Former Eagles Owner May be Kingmaker in GOP Presidential Race

Norman Braman is committing up to $10 million (or more) to Marco Rubio's campaign.

Supporters reach out to touch Norman Braman Tuesday, March 15, 2011 before he ate lunch at a Cuban cafe in Miami.  | AP

Supporters reach out to touch Norman Braman Tuesday, March 15, 2011 before he ate lunch at a Cuban cafe in Miami. | AP

Once upon a time, he was the man known for firing Buddy Ryan and letting Reggie White leave town, but these days Norman Braman — the former Eagles owner now located in Miami — is seeking a different legacy: As GOP kingmaker.

Braman is said to have committed at least $10 million to the presidential campaign of GOP contender Sen. Marco Rubio. “Marco Rubio will have the resources necessary to run a first-class campaign, that’s already been determined,” Braman told Forward earlier this spring.

The New York Times reports:

A detailed review of their relationship shows that Mr. Braman, 82, has left few corners of Mr. Rubio’s world untouched. He hired Mr. Rubio, then a Senate candidate, as a lawyer; employed his wife to advise the Braman family’s philanthropic foundation; helped cover the cost of Mr. Rubio’s salary as an instructor at a Miami college; and gave Mr. Rubio access to his private plane.

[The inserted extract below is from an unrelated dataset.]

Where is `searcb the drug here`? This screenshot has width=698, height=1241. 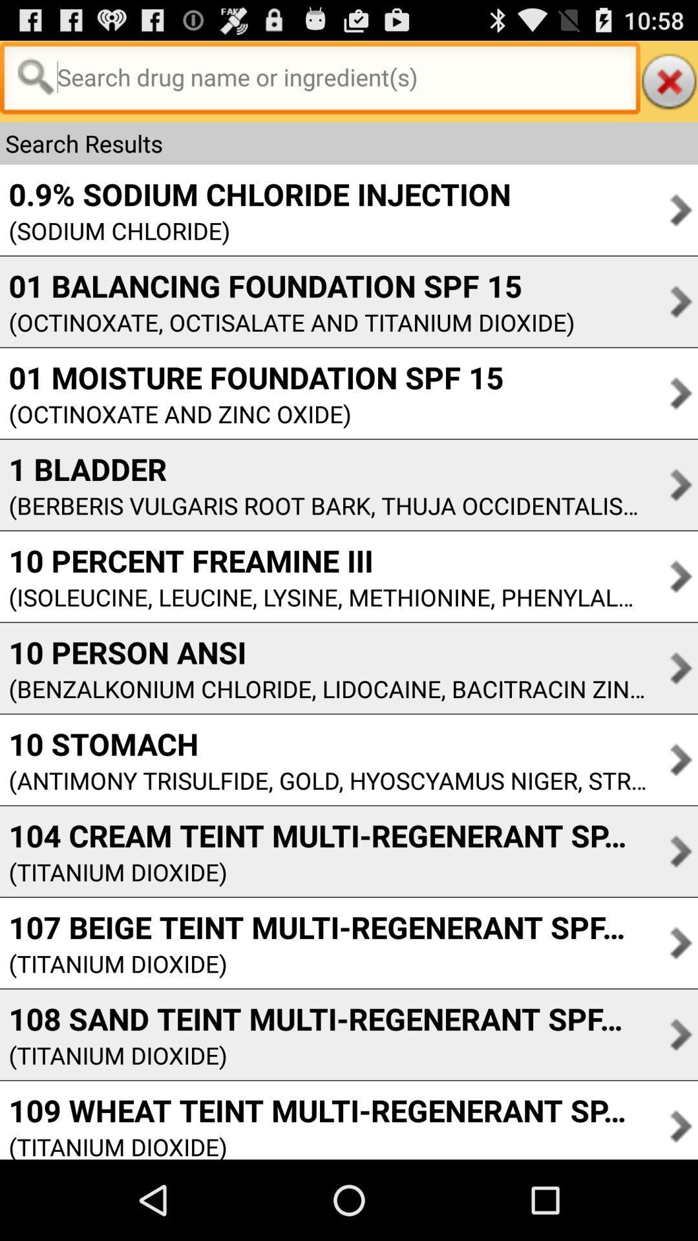 searcb the drug here is located at coordinates (320, 80).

The money has flowed both ways. Mr. Rubio has steered taxpayer funds to Mr. Braman’s favored causes, successfully pushing for an $80 million state grant to finance a genomics center at a private university and securing $5 million for cancer research at a Miami institute for which Mr. Braman is a major donor.

Even in an era dominated by super-wealthy donors, Mr. Braman stands out, given how integral he has been not only to Mr. Rubio’s political aspirations but also to his personal finances.

Politico adds:

Braman, a former owner of the Philadelphia Eagles football franchise, is poised to occupy the sugar-daddy role for Rubio that, in 2012, Sheldon Adelson played for Newt Gingrich, and Foster Friess played for Rick Santorum: the megacontributor who kept their candidacies afloat even after other donors had written them off.

The Miami businessman, Braman’s friends say, is considering spending anywhere from $10 million to $25 million — and possibly even more — on Rubio’s behalf, a cash stake that could potentially alter the course of the Republican race by enabling the Florida senator to wage a protracted fight for the nomination.